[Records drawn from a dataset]

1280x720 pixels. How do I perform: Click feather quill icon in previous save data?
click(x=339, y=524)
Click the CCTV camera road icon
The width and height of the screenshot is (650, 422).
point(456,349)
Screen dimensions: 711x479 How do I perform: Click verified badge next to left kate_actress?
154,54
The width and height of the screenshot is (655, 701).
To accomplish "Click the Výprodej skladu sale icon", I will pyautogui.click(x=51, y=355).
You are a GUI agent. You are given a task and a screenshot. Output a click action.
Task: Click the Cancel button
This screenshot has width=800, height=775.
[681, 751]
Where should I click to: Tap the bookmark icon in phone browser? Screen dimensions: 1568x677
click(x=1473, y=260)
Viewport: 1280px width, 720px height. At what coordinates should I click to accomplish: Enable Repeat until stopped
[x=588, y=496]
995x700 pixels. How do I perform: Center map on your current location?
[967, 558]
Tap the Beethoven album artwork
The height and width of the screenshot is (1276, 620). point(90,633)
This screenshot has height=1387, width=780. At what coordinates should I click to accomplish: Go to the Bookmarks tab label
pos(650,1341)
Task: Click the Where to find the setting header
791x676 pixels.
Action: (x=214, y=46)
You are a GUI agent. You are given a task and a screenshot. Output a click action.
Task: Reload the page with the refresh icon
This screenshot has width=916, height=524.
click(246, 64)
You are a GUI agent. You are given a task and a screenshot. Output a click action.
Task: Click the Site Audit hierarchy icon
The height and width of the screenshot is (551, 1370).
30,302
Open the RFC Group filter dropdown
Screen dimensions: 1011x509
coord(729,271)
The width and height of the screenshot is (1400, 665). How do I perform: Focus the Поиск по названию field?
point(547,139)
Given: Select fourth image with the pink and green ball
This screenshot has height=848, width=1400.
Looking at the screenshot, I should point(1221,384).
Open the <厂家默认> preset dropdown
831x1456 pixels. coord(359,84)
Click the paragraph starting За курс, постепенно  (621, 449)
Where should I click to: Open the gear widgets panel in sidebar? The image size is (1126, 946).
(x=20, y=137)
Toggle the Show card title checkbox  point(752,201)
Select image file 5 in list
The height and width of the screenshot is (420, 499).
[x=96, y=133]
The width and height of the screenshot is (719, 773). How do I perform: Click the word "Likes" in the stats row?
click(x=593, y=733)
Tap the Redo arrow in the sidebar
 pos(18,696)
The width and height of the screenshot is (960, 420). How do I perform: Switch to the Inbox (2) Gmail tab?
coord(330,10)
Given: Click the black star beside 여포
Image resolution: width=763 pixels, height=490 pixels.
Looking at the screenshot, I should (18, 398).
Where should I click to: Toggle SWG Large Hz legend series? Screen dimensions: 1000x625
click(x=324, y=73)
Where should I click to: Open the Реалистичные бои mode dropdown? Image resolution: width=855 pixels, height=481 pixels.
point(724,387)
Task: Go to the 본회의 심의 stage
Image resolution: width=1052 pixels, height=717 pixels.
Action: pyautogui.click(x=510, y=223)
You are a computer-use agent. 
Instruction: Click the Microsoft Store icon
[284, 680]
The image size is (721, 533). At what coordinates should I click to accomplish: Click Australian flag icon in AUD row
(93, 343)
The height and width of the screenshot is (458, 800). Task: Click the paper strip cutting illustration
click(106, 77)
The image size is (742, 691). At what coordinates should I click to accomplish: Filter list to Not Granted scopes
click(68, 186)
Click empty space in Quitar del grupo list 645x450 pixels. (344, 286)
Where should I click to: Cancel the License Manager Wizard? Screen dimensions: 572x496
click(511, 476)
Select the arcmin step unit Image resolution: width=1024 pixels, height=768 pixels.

# What is being asked:
Restate the records above verbatim up to and including the line containing "Task: Click the Site Audit hierarchy icon".

# Result:
1280x720 pixels. How do I perform: Click feather quill icon in previous save data?
click(x=339, y=524)
Click the CCTV camera road icon
The width and height of the screenshot is (650, 422).
point(456,349)
Screen dimensions: 711x479 How do I perform: Click verified badge next to left kate_actress?
154,54
The width and height of the screenshot is (655, 701).
To accomplish "Click the Výprodej skladu sale icon", I will pyautogui.click(x=51, y=355).
You are a GUI agent. You are given a task and a screenshot. Output a click action.
Task: Click the Cancel button
This screenshot has width=800, height=775.
[681, 751]
Where should I click to: Tap the bookmark icon in phone browser? Screen dimensions: 1568x677
click(x=1473, y=260)
Viewport: 1280px width, 720px height. At what coordinates should I click to accomplish: Enable Repeat until stopped
[x=588, y=496]
995x700 pixels. How do I perform: Center map on your current location?
[967, 558]
Tap the Beethoven album artwork
The height and width of the screenshot is (1276, 620). point(90,633)
This screenshot has height=1387, width=780. At what coordinates should I click to accomplish: Go to the Bookmarks tab label
pos(650,1341)
Task: Click the Where to find the setting header
791x676 pixels.
Action: (x=214, y=46)
You are a GUI agent. You are given a task and a screenshot. Output a click action.
Task: Reload the page with the refresh icon
This screenshot has width=916, height=524.
click(246, 64)
You are a GUI agent. You are given a task and a screenshot. Output a click action.
Task: Click the Site Audit hierarchy icon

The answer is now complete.